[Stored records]
===============

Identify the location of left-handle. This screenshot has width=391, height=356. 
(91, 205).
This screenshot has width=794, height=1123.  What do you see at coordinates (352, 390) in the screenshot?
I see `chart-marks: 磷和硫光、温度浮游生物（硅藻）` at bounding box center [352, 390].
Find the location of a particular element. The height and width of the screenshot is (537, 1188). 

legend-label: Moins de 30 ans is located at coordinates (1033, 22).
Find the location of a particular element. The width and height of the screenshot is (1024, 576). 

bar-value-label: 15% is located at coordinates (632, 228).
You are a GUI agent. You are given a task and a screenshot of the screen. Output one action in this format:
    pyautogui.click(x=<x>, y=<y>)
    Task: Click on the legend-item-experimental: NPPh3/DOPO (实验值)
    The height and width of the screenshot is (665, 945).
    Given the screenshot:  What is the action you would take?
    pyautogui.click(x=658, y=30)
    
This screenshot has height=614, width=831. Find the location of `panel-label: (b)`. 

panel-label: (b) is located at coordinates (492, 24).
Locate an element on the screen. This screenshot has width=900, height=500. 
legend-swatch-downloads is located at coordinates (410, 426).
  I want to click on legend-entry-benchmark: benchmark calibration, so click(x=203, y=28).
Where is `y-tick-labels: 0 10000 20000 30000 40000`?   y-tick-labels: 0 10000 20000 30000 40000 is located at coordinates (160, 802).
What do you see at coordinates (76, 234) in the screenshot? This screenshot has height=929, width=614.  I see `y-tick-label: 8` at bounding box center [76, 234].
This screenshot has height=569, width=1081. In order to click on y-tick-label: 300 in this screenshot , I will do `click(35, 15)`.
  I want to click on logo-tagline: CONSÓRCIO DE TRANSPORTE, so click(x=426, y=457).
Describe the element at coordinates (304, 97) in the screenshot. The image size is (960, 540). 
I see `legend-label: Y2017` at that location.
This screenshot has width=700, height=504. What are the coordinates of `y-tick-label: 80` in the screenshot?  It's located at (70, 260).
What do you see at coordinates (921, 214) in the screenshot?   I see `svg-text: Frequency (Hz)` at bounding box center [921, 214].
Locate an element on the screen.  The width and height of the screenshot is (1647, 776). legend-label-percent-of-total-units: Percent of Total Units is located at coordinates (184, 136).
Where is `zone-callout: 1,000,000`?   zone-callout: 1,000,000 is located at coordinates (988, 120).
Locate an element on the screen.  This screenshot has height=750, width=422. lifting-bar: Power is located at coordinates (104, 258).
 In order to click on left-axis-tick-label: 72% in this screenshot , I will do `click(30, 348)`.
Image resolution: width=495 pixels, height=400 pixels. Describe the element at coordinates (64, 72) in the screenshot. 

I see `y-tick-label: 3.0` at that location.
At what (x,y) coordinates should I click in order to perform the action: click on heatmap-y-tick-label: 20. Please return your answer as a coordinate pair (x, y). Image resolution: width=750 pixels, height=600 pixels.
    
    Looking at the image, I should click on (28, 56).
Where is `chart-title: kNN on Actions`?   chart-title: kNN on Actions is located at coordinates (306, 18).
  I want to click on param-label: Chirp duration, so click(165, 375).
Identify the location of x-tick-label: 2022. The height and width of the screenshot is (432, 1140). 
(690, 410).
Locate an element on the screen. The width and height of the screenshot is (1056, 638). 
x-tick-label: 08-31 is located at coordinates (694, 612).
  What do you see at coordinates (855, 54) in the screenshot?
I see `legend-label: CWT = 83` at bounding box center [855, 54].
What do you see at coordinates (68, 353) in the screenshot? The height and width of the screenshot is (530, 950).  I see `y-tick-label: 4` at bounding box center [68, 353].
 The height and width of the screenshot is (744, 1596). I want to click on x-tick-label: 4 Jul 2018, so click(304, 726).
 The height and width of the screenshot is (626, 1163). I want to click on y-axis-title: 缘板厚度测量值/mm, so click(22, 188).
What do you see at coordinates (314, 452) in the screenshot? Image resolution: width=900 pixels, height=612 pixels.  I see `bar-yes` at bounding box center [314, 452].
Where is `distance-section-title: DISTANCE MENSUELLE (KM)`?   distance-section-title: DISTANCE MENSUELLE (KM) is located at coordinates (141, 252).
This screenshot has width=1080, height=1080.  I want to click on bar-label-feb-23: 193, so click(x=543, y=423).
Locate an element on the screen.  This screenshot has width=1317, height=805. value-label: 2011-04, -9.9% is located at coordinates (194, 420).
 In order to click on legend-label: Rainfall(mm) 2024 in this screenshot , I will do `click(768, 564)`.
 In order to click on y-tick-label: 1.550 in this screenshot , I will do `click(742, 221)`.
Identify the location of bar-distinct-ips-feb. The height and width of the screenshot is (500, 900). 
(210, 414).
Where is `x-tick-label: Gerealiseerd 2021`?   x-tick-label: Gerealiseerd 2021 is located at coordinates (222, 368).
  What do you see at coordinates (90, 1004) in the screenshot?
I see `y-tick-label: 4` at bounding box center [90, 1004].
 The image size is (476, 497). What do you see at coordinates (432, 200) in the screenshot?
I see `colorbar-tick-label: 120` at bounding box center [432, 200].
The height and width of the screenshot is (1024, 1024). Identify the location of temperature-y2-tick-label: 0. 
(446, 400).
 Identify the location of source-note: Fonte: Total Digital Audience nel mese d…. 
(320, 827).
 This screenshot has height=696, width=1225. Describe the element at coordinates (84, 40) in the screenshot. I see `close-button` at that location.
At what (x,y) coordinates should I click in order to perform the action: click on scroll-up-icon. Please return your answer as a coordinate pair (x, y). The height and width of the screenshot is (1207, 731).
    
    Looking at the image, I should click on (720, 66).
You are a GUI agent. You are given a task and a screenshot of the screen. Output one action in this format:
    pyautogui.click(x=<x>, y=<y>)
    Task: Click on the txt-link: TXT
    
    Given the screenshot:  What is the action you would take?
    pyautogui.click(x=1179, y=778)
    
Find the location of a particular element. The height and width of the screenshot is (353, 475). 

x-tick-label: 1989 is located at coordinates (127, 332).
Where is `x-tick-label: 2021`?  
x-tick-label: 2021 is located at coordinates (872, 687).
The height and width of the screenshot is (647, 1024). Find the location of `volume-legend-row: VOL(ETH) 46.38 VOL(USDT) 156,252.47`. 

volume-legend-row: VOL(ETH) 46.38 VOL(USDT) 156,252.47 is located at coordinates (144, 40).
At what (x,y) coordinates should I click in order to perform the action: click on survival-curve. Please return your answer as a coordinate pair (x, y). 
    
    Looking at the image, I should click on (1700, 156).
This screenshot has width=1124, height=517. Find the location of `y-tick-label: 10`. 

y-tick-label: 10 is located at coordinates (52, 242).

===============

◆ **EXERCISE INSTRUCTIONS**:
Give every line of the stored rows above as a Markdown table with the columns "Row" and "Line", numbering each line in the Row column. Leave out blank lines.

◆ **REPLY**:
| Row | Line |
|---|---|
| 1 | Identify the location of left-handle. This screenshot has width=391, height=356.  |
| 2 | (91, 205). |
| 3 | This screenshot has width=794, height=1123.  What do you see at coordinates (352, 390) in the screenshot? |
| 4 | I see `chart-marks: 磷和硫光、温度浮游生物（硅藻）` at bounding box center [352, 390]. |
| 5 | Find the location of a particular element. The height and width of the screenshot is (537, 1188).  |
| 6 | legend-label: Moins de 30 ans is located at coordinates (1033, 22). |
| 7 | Find the location of a particular element. The width and height of the screenshot is (1024, 576).  |
| 8 | bar-value-label: 15% is located at coordinates (632, 228). |
| 9 | You are a GUI agent. You are given a task and a screenshot of the screen. Output one action in this format: |
| 10 |     pyautogui.click(x=<x>, y=<y>) |
| 11 |     Task: Click on the legend-item-experimental: NPPh3/DOPO (实验值) |
| 12 |     The height and width of the screenshot is (665, 945). |
| 13 |     Given the screenshot:  What is the action you would take? |
| 14 |     pyautogui.click(x=658, y=30) |
| 15 | This screenshot has height=614, width=831. Find the location of `panel-label: (b)`.  |
| 16 | panel-label: (b) is located at coordinates (492, 24). |
| 17 | Locate an element on the screen. This screenshot has width=900, height=500.  |
| 18 | legend-swatch-downloads is located at coordinates (410, 426). |
| 19 |   I want to click on legend-entry-benchmark: benchmark calibration, so click(x=203, y=28). |
| 20 | Where is `y-tick-labels: 0 10000 20000 30000 40000`?   y-tick-labels: 0 10000 20000 30000 40000 is located at coordinates (160, 802). |
| 21 | What do you see at coordinates (76, 234) in the screenshot? This screenshot has height=929, width=614.  I see `y-tick-label: 8` at bounding box center [76, 234]. |
| 22 | This screenshot has height=569, width=1081. In order to click on y-tick-label: 300 in this screenshot , I will do `click(35, 15)`. |
| 23 |   I want to click on logo-tagline: CONSÓRCIO DE TRANSPORTE, so click(x=426, y=457). |
| 24 | Describe the element at coordinates (304, 97) in the screenshot. The image size is (960, 540).  |
| 25 | I see `legend-label: Y2017` at that location. |
| 26 | This screenshot has width=700, height=504. What are the coordinates of `y-tick-label: 80` in the screenshot?  It's located at (70, 260). |
| 27 | What do you see at coordinates (921, 214) in the screenshot?   I see `svg-text: Frequency (Hz)` at bounding box center [921, 214]. |
| 28 | Locate an element on the screen.  The width and height of the screenshot is (1647, 776). legend-label-percent-of-total-units: Percent of Total Units is located at coordinates (184, 136). |
| 29 | Where is `zone-callout: 1,000,000`?   zone-callout: 1,000,000 is located at coordinates (988, 120). |
| 30 | Locate an element on the screen.  This screenshot has height=750, width=422. lifting-bar: Power is located at coordinates (104, 258). |
| 31 |  In order to click on left-axis-tick-label: 72% in this screenshot , I will do `click(30, 348)`. |
| 32 | Image resolution: width=495 pixels, height=400 pixels. Describe the element at coordinates (64, 72) in the screenshot.  |
| 33 | I see `y-tick-label: 3.0` at that location. |
| 34 | At what (x,y) coordinates should I click in order to perform the action: click on heatmap-y-tick-label: 20. Please return your answer as a coordinate pair (x, y). Image resolution: width=750 pixels, height=600 pixels. |
| 35 |     Looking at the image, I should click on (28, 56). |
| 36 | Where is `chart-title: kNN on Actions`?   chart-title: kNN on Actions is located at coordinates (306, 18). |
| 37 |   I want to click on param-label: Chirp duration, so click(165, 375). |
| 38 | Identify the location of x-tick-label: 2022. The height and width of the screenshot is (432, 1140).  |
| 39 | (690, 410). |
| 40 | Locate an element on the screen. The width and height of the screenshot is (1056, 638).  |
| 41 | x-tick-label: 08-31 is located at coordinates (694, 612). |
| 42 |   What do you see at coordinates (855, 54) in the screenshot? |
| 43 | I see `legend-label: CWT = 83` at bounding box center [855, 54]. |
| 44 | What do you see at coordinates (68, 353) in the screenshot? The height and width of the screenshot is (530, 950).  I see `y-tick-label: 4` at bounding box center [68, 353]. |
| 45 |  The height and width of the screenshot is (744, 1596). I want to click on x-tick-label: 4 Jul 2018, so click(304, 726). |
| 46 |  The height and width of the screenshot is (626, 1163). I want to click on y-axis-title: 缘板厚度测量值/mm, so click(22, 188). |
| 47 | What do you see at coordinates (314, 452) in the screenshot? Image resolution: width=900 pixels, height=612 pixels.  I see `bar-yes` at bounding box center [314, 452]. |
| 48 | Where is `distance-section-title: DISTANCE MENSUELLE (KM)`?   distance-section-title: DISTANCE MENSUELLE (KM) is located at coordinates (141, 252). |
| 49 | This screenshot has width=1080, height=1080.  I want to click on bar-label-feb-23: 193, so click(x=543, y=423). |
| 50 | Locate an element on the screen.  This screenshot has width=1317, height=805. value-label: 2011-04, -9.9% is located at coordinates (194, 420). |
| 51 |  In order to click on legend-label: Rainfall(mm) 2024 in this screenshot , I will do `click(768, 564)`. |
| 52 |  In order to click on y-tick-label: 1.550 in this screenshot , I will do `click(742, 221)`. |
| 53 | Identify the location of bar-distinct-ips-feb. The height and width of the screenshot is (500, 900).  |
| 54 | (210, 414). |
| 55 | Where is `x-tick-label: Gerealiseerd 2021`?   x-tick-label: Gerealiseerd 2021 is located at coordinates (222, 368). |
| 56 |   What do you see at coordinates (90, 1004) in the screenshot? |
| 57 | I see `y-tick-label: 4` at bounding box center [90, 1004]. |
| 58 |  The image size is (476, 497). What do you see at coordinates (432, 200) in the screenshot? |
| 59 | I see `colorbar-tick-label: 120` at bounding box center [432, 200]. |
| 60 | The height and width of the screenshot is (1024, 1024). Identify the location of temperature-y2-tick-label: 0.  |
| 61 | (446, 400). |
| 62 |  Identify the location of source-note: Fonte: Total Digital Audience nel mese d….  |
| 63 | (320, 827). |
| 64 |  This screenshot has height=696, width=1225. Describe the element at coordinates (84, 40) in the screenshot. I see `close-button` at that location. |
| 65 | At what (x,y) coordinates should I click in order to perform the action: click on scroll-up-icon. Please return your answer as a coordinate pair (x, y). The height and width of the screenshot is (1207, 731). |
| 66 |     Looking at the image, I should click on (720, 66). |
| 67 | You are a GUI agent. You are given a task and a screenshot of the screen. Output one action in this format: |
| 68 |     pyautogui.click(x=<x>, y=<y>) |
| 69 |     Task: Click on the txt-link: TXT |
| 70 |     Given the screenshot:  What is the action you would take? |
| 71 |     pyautogui.click(x=1179, y=778) |
| 72 | Find the location of a particular element. The height and width of the screenshot is (353, 475).  |
| 73 | x-tick-label: 1989 is located at coordinates (127, 332). |
| 74 | Where is `x-tick-label: 2021`?   |
| 75 | x-tick-label: 2021 is located at coordinates (872, 687). |
| 76 | The height and width of the screenshot is (647, 1024). Find the location of `volume-legend-row: VOL(ETH) 46.38 VOL(USDT) 156,252.47`.  |
| 77 | volume-legend-row: VOL(ETH) 46.38 VOL(USDT) 156,252.47 is located at coordinates (144, 40). |
| 78 | At what (x,y) coordinates should I click in order to perform the action: click on survival-curve. Please return your answer as a coordinate pair (x, y).  |
| 79 |     Looking at the image, I should click on (1700, 156). |
| 80 | This screenshot has width=1124, height=517. Find the location of `y-tick-label: 10`.  |
| 81 | y-tick-label: 10 is located at coordinates (52, 242). |